Foam Lake Birding No. 57

No. 57
Even though fall does not officially arrive until September 22 and in spite of the green trees and the many green crops in the field, the first signs of fall are definitely here. Some crops are ready for harvesting and the first fall birds (Boreal and Arcticnesters) are starting to arrive and can be found in the countryside and in our backyards. In rural areas, I have seen small scattered flocks of Sandhill Cranes and Snow Geese. All of these appear to be family groups. The Snow Geese were a complete surprise as I have seen only large flocks in the past. Perhaps these were local nesters. If they were, this would be a highly unusual event as Snow Geese are known to nest only in the high Arctic. In our backyard, I have seen Tennessee Warblers, Redstarts, Water Thrushes, Blue Headed Vireos and Rose Breasted Grosbeaks to date. Finally, our colony of Purple Martins has been absent for over a week now, even though there are other colonies still present in town.
Identifying fall birds is an entirely different experience from that of identifying them in the spring. Most spring birds, males especially, are uniquely coloured in their bright and fresh spring plumages. In the fall, many males molt to drab colours like the females making identification more difficult.

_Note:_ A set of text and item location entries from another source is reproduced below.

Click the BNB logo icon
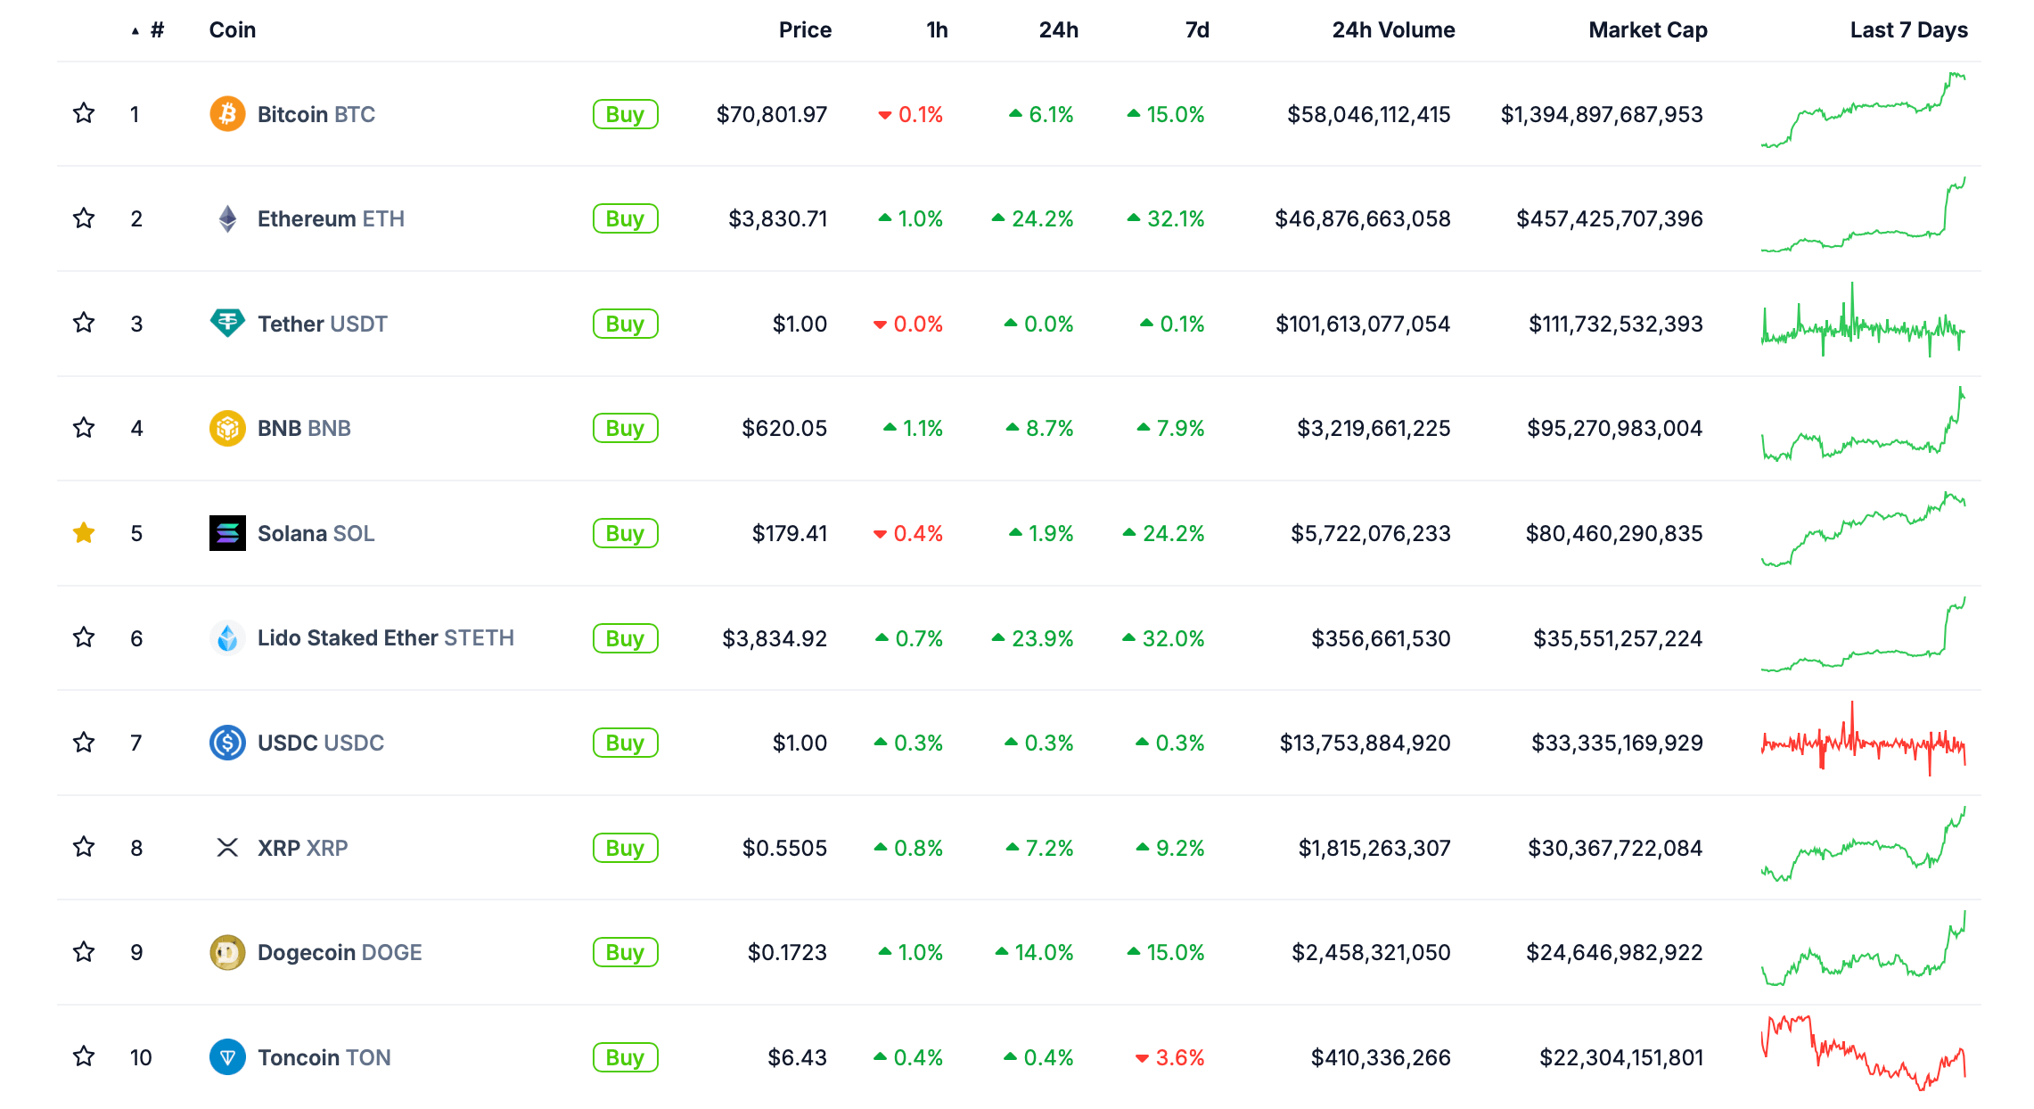The height and width of the screenshot is (1109, 2034). (227, 428)
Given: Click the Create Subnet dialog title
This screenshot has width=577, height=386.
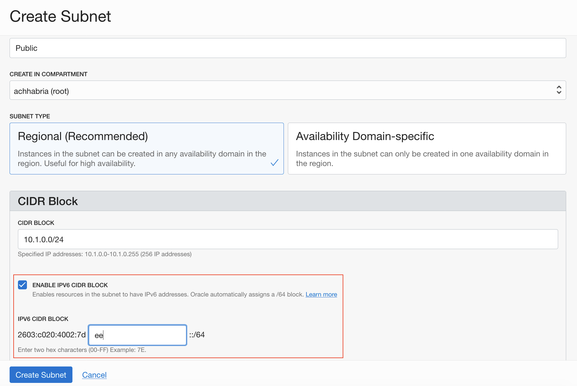Looking at the screenshot, I should click(60, 16).
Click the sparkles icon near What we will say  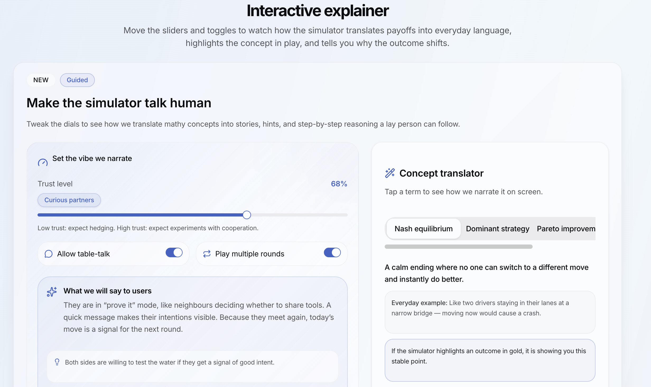(x=52, y=292)
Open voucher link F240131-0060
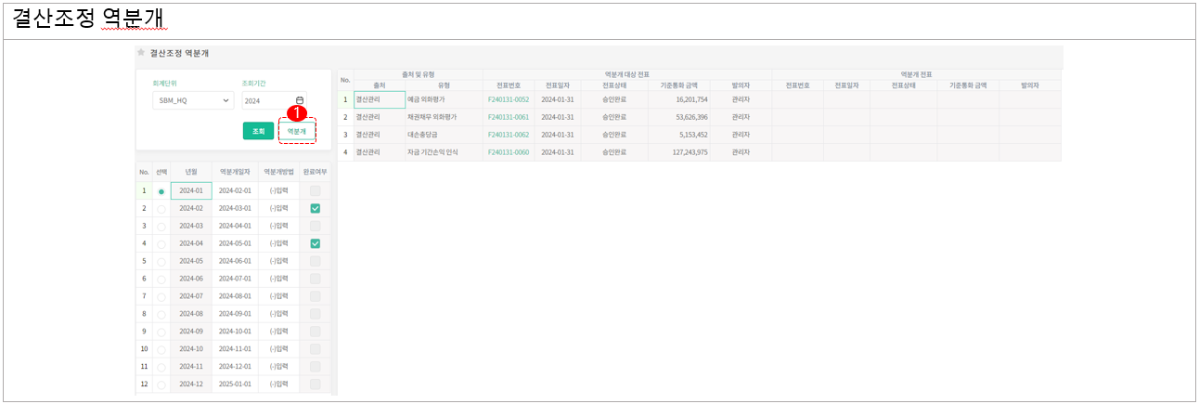Screen dimensions: 1199x404 (508, 152)
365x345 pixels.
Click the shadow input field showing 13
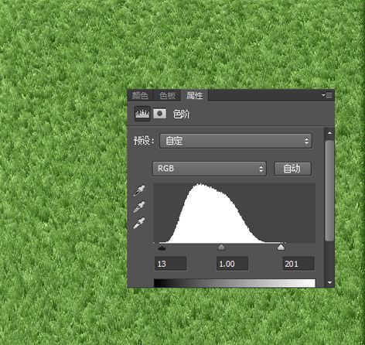pyautogui.click(x=170, y=264)
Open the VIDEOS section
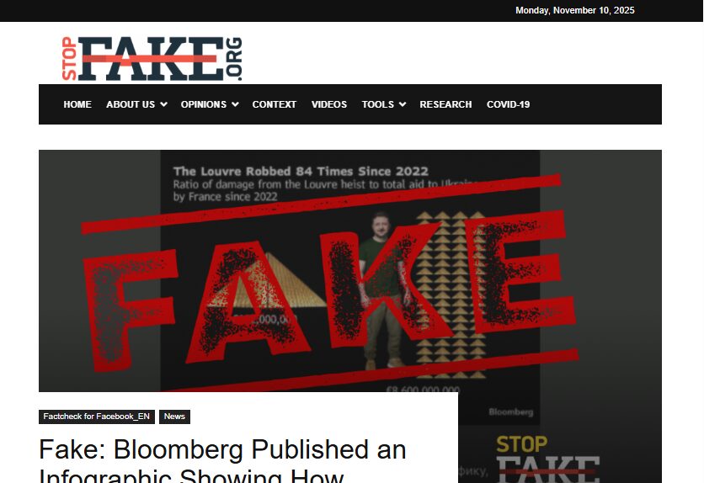The width and height of the screenshot is (704, 483). (329, 104)
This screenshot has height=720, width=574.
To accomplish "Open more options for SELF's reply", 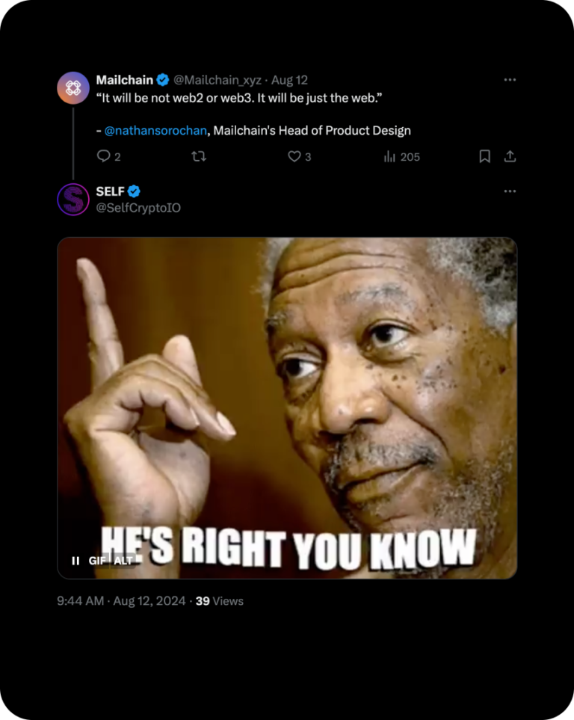I will pyautogui.click(x=510, y=191).
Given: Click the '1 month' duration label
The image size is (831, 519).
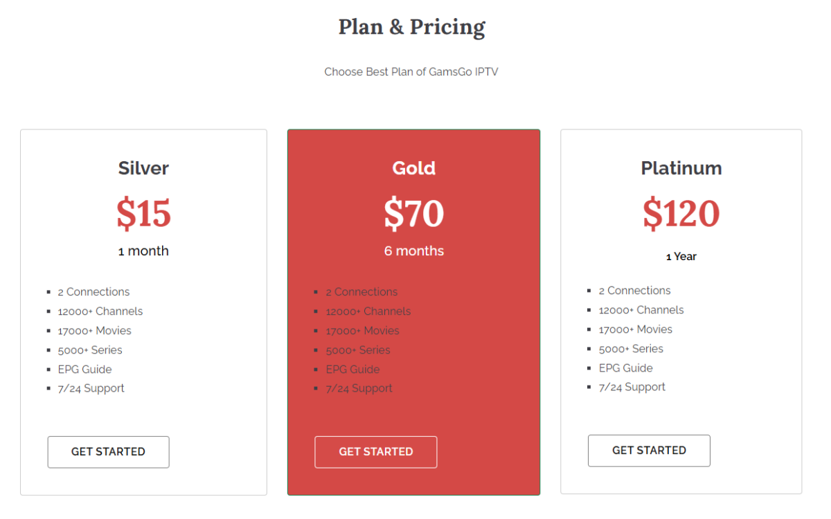Looking at the screenshot, I should [143, 251].
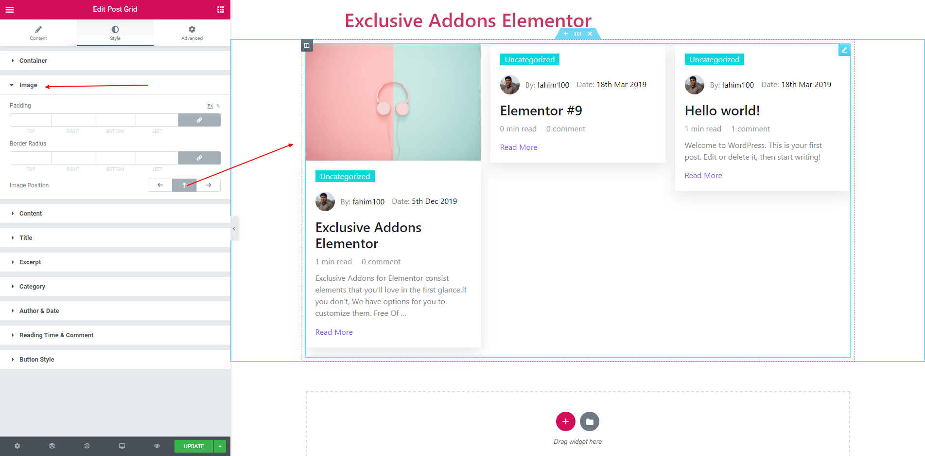Click the Preview Changes eye icon
The height and width of the screenshot is (456, 925).
pyautogui.click(x=157, y=446)
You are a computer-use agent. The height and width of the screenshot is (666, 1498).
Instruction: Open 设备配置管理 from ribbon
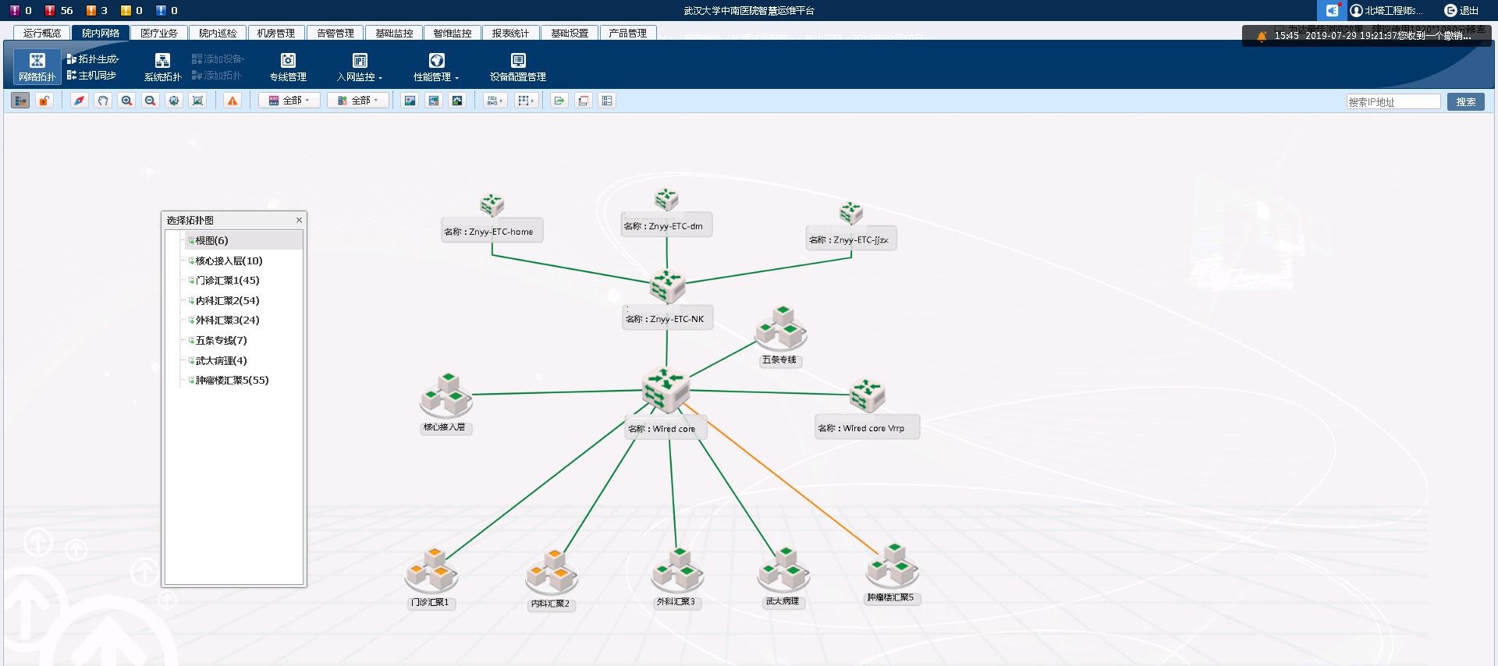click(517, 67)
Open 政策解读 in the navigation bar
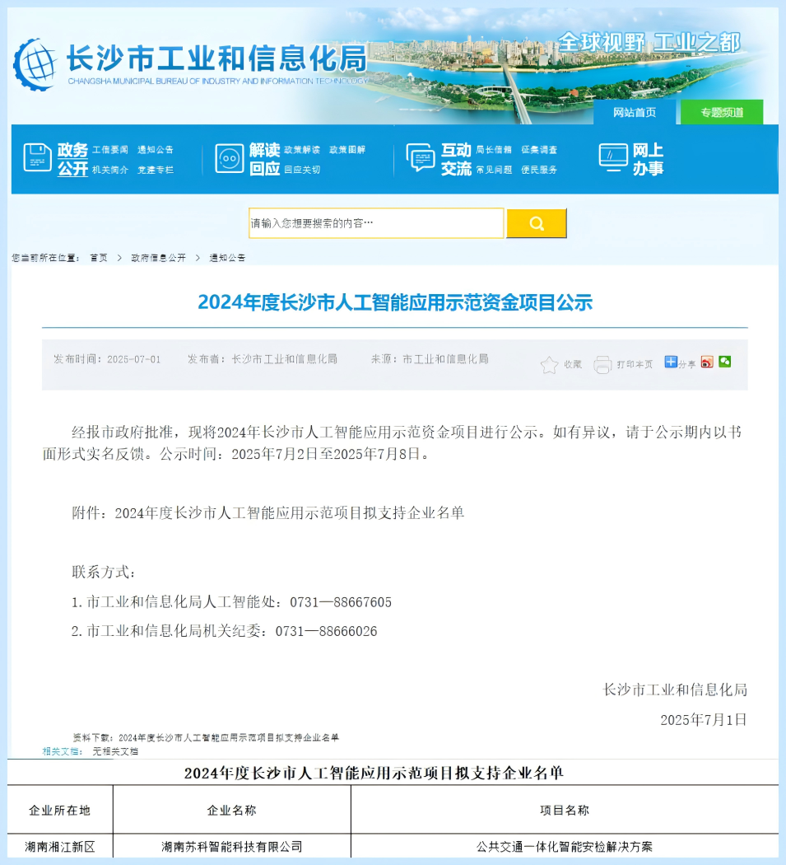The height and width of the screenshot is (865, 786). click(302, 150)
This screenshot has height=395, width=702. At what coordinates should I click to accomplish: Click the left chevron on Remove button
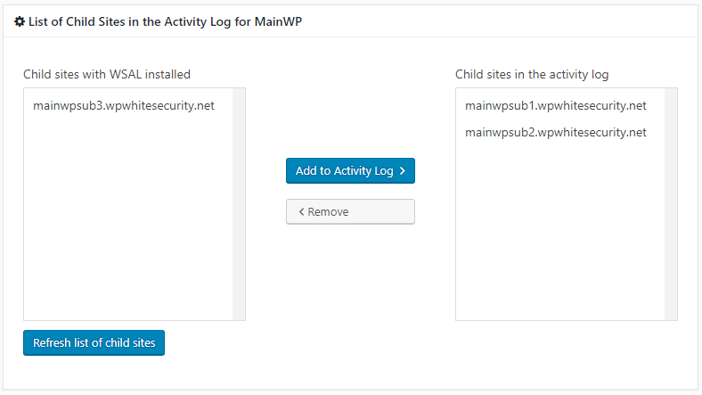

Added to that are the juveniles from the current year’s hatch, some of which look like entirely different species altogether. For example, the Boreal Forest has large numbers of Grey Jays (Whisky Jacks) that are Robin sized fluffy grayish white birds that look like over blown Chickadees. The juveniles, however, are all black giving the impression that there are two species of Grey Jays. The point is that identification of fall birds is a real challenge and takes quite a bit of effort. It is a bit like putting together a 2000 piece jig saw puzzle – difficult, but worth it.
As this article will go to print over the Labour Day Weekend, which is the unofficial end of summer and the beginning of fall around here, I felt that one more article about a summer resident was in order. The bird I chose is a spectacular wader found in the plains area of south western Saskatchewan. The Long Billed Curlew is a chicken sized wader that nests far from water in partially grazed grasslands, formerly provided by bison, now by cattle. Within hours of being hatched, the young and mom head out for the nearest body of water. The buff coloured adults have no outstanding field marks, so must be identified by more subtle characteristics. The back and wings are a mottled buff and brown; when the bird raises its wings, the linings are cinnamon colour; the bill is up to nine inches in length (it does vary) and down curved. It definitely is an impressive bird.
Because of intensive agriculture and hunting pressure the Long Billed Curlew more or less disappeared from Saskatchewan, but appears to be making a comeback. Bird surveys show a marked increase in numbers. The first one I saw was in 1995 just off the Trans Canada Highway near Maple Creek. Since then, I have seen them elsewhere in Mexico and the USA. This week’s picture was taken on its wintering grounds in the Batiquitos Lagoon near Carlsbad, CA. This is one bird that just might be spotted by people who spend some time in the Saskatchewan grasslands.